Environmental and management variables
Water depth (m), GPS coordinate and management status (i.e. whether the stereo-BRUV was deployed in an area open to fishing or a No-Take Area) were recorded for each deployment. The latitude and longitude were also used to calculate the minimum Euclidean distance (m) to the nearest boat ramp which was used as a proxy of relative fishing effort.

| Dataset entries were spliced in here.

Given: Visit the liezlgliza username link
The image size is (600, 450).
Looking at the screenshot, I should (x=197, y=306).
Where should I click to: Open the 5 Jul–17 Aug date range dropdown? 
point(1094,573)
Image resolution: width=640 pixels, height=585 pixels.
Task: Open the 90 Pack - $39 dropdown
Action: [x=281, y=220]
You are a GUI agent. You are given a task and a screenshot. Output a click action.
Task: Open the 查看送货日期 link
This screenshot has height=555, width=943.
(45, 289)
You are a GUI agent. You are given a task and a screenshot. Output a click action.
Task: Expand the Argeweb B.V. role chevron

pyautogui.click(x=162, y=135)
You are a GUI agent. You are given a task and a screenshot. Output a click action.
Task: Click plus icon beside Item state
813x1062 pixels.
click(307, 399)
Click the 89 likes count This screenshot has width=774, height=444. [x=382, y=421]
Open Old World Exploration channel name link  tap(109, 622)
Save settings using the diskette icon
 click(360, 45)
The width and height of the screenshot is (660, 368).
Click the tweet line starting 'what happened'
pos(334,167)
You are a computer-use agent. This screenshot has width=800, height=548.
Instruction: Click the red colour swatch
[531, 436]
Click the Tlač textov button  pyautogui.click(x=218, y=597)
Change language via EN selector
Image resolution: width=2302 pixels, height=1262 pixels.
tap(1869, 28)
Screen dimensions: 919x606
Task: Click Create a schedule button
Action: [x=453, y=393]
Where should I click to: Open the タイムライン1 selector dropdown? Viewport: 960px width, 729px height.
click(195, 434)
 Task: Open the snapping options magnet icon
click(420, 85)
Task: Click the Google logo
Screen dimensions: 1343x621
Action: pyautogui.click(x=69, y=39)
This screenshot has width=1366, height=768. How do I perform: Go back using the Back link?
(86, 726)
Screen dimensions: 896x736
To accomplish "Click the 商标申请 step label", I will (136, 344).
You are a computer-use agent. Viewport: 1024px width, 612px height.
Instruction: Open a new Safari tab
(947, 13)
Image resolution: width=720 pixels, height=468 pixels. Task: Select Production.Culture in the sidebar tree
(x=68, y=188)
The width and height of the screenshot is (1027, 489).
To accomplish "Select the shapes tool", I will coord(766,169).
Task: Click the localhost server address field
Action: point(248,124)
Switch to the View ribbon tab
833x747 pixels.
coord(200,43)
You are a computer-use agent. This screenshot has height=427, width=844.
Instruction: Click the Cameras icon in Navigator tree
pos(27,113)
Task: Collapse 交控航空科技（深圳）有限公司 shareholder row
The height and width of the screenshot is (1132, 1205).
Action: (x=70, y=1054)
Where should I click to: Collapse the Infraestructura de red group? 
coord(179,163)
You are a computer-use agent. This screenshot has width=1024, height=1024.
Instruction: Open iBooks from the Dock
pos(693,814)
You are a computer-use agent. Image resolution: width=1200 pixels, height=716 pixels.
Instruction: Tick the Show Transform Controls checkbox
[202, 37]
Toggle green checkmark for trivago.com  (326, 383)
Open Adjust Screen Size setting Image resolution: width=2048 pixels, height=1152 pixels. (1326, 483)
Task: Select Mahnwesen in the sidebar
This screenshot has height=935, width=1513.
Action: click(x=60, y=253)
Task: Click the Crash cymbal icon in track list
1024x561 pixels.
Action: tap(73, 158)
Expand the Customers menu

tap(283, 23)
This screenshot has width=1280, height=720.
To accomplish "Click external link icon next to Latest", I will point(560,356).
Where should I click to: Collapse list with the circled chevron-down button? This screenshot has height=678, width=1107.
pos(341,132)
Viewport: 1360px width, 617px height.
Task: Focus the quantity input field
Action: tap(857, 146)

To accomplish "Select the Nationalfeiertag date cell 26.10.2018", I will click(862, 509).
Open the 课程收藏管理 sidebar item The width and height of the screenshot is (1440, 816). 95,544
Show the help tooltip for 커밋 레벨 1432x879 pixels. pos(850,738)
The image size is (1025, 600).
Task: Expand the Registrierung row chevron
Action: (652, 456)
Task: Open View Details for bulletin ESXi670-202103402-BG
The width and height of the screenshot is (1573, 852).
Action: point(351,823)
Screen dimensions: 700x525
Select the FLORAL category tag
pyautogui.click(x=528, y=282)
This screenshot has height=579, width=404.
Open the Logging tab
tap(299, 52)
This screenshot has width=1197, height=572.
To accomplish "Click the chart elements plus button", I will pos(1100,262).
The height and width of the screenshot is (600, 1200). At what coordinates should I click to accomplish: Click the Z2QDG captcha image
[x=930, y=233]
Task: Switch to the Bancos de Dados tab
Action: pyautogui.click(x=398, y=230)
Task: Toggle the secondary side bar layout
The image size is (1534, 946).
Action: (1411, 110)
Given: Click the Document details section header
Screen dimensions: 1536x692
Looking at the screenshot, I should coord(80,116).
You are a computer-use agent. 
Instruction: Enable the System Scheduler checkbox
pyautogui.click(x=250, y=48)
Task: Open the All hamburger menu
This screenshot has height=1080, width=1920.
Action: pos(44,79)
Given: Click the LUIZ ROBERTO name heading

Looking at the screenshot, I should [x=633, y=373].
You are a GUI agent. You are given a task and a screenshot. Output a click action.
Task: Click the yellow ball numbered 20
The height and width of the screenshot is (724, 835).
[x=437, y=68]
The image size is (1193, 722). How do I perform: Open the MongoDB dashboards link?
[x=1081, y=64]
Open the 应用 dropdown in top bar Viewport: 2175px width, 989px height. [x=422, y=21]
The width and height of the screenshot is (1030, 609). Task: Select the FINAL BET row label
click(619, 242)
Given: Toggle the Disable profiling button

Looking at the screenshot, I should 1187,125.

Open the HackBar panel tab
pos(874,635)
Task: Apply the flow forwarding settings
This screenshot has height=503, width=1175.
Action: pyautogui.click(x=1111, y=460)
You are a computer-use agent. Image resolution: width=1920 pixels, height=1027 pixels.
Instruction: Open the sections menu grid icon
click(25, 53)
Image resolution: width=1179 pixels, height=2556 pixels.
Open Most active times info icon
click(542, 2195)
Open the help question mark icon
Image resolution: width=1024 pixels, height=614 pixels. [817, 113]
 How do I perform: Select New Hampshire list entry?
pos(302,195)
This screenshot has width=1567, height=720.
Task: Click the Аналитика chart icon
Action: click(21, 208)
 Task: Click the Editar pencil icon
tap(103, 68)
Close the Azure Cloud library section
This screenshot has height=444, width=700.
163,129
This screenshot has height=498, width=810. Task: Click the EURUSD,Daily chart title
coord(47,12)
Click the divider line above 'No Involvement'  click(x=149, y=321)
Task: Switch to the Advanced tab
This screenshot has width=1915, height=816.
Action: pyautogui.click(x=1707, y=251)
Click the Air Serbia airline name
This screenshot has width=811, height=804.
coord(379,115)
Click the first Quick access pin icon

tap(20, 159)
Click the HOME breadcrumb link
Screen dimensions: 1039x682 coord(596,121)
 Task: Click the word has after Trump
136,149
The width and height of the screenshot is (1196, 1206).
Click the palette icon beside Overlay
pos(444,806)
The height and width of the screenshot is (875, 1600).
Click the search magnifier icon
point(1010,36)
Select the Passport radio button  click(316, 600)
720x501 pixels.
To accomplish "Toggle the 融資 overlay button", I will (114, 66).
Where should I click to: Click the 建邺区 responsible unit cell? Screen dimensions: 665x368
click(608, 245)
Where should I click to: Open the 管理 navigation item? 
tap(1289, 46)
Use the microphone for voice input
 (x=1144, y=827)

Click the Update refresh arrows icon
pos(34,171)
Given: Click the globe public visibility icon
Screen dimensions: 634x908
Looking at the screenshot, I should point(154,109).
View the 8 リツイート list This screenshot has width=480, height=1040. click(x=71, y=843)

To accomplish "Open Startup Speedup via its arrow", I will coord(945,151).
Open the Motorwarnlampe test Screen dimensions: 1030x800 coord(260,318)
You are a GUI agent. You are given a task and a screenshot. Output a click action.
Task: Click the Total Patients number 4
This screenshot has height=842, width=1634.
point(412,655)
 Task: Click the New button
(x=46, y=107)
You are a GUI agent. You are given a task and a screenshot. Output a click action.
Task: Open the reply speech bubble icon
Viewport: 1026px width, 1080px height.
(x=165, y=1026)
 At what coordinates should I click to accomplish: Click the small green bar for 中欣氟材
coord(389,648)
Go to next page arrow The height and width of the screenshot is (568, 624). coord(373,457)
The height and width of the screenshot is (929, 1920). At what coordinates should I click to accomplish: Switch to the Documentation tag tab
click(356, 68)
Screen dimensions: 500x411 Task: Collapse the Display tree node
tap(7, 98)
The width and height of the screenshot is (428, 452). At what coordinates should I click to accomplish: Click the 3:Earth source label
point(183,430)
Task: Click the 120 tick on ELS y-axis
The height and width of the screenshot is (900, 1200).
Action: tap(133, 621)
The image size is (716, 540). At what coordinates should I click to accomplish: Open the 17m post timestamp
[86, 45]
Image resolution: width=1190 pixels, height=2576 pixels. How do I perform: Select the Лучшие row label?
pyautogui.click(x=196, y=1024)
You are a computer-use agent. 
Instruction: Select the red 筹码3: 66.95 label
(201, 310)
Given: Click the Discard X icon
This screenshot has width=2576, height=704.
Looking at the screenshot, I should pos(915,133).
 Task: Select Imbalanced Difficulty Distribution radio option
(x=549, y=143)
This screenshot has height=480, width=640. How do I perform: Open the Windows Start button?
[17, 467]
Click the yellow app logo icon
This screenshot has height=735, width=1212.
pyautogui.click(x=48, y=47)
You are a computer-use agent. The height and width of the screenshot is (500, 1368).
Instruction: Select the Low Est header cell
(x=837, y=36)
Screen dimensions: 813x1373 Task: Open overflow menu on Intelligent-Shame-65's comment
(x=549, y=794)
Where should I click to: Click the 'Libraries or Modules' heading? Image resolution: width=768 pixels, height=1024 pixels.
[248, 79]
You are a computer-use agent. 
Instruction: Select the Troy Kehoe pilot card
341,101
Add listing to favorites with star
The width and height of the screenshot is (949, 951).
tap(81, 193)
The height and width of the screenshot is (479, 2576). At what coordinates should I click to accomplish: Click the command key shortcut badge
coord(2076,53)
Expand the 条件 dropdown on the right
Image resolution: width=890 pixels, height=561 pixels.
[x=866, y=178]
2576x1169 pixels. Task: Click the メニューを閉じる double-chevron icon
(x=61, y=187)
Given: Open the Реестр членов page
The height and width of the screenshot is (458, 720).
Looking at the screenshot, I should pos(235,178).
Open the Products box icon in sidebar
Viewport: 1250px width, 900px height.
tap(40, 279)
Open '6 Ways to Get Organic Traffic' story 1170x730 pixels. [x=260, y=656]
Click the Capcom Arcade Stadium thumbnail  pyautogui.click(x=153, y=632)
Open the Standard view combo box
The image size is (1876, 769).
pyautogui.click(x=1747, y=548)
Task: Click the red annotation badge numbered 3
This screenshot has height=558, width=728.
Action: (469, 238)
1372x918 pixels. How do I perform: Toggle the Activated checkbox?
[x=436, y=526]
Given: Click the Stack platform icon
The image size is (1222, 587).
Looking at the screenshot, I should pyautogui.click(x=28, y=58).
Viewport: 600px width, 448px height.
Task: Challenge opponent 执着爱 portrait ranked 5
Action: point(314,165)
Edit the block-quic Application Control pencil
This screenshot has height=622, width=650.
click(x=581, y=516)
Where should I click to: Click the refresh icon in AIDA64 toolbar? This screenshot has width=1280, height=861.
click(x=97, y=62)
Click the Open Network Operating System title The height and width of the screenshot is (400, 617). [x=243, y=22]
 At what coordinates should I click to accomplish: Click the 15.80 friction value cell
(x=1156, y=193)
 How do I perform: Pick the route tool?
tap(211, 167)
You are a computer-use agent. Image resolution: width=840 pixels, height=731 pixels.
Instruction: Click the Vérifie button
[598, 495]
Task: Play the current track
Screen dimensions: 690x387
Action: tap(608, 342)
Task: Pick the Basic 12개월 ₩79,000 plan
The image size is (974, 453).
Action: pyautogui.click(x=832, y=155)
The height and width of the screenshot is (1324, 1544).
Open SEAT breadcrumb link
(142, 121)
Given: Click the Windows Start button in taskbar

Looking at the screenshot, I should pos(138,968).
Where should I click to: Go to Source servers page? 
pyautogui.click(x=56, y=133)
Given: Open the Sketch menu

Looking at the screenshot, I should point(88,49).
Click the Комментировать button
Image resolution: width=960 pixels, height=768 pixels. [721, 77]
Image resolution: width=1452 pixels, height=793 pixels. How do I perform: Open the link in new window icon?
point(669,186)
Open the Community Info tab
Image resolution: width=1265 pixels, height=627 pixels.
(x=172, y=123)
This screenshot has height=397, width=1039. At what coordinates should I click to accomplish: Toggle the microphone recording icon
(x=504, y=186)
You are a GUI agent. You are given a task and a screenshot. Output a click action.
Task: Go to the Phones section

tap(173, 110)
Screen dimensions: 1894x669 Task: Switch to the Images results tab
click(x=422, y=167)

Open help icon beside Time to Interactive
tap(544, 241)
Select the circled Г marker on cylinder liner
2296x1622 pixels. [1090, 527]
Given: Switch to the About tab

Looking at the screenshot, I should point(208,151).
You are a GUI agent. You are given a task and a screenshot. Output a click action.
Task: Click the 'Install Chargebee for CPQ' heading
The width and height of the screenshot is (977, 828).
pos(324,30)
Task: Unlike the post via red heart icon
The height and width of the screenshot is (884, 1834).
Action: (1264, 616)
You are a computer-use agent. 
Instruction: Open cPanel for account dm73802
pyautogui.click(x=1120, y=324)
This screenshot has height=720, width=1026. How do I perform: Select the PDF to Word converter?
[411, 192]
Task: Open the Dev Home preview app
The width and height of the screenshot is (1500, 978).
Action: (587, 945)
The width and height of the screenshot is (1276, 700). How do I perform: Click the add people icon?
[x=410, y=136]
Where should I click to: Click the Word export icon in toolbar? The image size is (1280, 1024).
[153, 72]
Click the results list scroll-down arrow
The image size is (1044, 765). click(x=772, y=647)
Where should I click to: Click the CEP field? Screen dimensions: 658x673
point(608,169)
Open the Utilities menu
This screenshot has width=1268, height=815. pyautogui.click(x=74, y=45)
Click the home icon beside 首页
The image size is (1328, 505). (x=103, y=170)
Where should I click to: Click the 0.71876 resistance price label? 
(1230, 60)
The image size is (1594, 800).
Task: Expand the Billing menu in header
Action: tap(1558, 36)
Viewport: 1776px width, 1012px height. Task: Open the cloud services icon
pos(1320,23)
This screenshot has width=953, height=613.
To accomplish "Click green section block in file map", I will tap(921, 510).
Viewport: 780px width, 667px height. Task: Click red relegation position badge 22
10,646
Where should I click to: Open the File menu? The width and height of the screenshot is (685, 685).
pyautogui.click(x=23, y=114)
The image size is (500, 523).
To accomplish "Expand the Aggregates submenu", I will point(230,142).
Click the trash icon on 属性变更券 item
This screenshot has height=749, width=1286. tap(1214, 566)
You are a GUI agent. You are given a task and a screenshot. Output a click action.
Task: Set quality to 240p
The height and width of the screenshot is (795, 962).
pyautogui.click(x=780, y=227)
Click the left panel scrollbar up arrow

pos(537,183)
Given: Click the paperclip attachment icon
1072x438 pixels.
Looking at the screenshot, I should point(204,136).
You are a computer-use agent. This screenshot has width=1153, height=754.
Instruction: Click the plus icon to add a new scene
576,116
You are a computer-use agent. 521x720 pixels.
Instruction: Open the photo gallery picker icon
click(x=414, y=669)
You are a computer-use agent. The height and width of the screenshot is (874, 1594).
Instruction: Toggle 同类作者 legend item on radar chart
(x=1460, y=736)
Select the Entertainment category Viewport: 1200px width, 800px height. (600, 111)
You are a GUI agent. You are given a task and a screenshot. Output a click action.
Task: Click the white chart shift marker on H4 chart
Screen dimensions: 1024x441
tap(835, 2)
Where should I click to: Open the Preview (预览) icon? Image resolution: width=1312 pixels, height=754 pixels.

We used a generalised additive mixed modelling approach (GAMMs60) to explore the relative importance of habitat, management, and environmental variables in determining the abundance and time of arrival of sharks on stereo-BRUVs deployments. We considered five variables in these models: reef cover (continuous), depth (categorical: shallow, deep), distance to closest boat ramp (continuous), standard deviation of relief (continuous), and status (factor: No-Take Area, fishing permitted) (Table 1). Data exploration revealed two distinct clusters in the distribution of the depth of deployments that could not be improved via transformations. Consequently, this parameter was included in the models as a categorical variable as either deep (> 25 m) or shallow (< 25 m). Only the five most abundant species of sharks: C. amblyrhynchos, T. obesus, C. melanopterus, G. cuvier and C. plumbeus, were included in this analysis. These were grouped as reef sharks (C. amblyrhynchos, T. obesus, C. melanopterus) and apex sharks (G. cuvier, C. plumbeus) based on Roff et al. (2016).
Models were initially run separately for each species, but G. cuvier and C. plumbeus were later summed into an ‘apex shark’ category due to low numbers of sightings. Since the three species of reef sharks (C. amblyrhynchos, T. obesus, C. melanopterus) were predominantly recorded at depths < 30 m, we subsetted our data to only include deployments at < 25 m depth (n = 897), to allow for the inclusion of depth as a continuous variable in these models.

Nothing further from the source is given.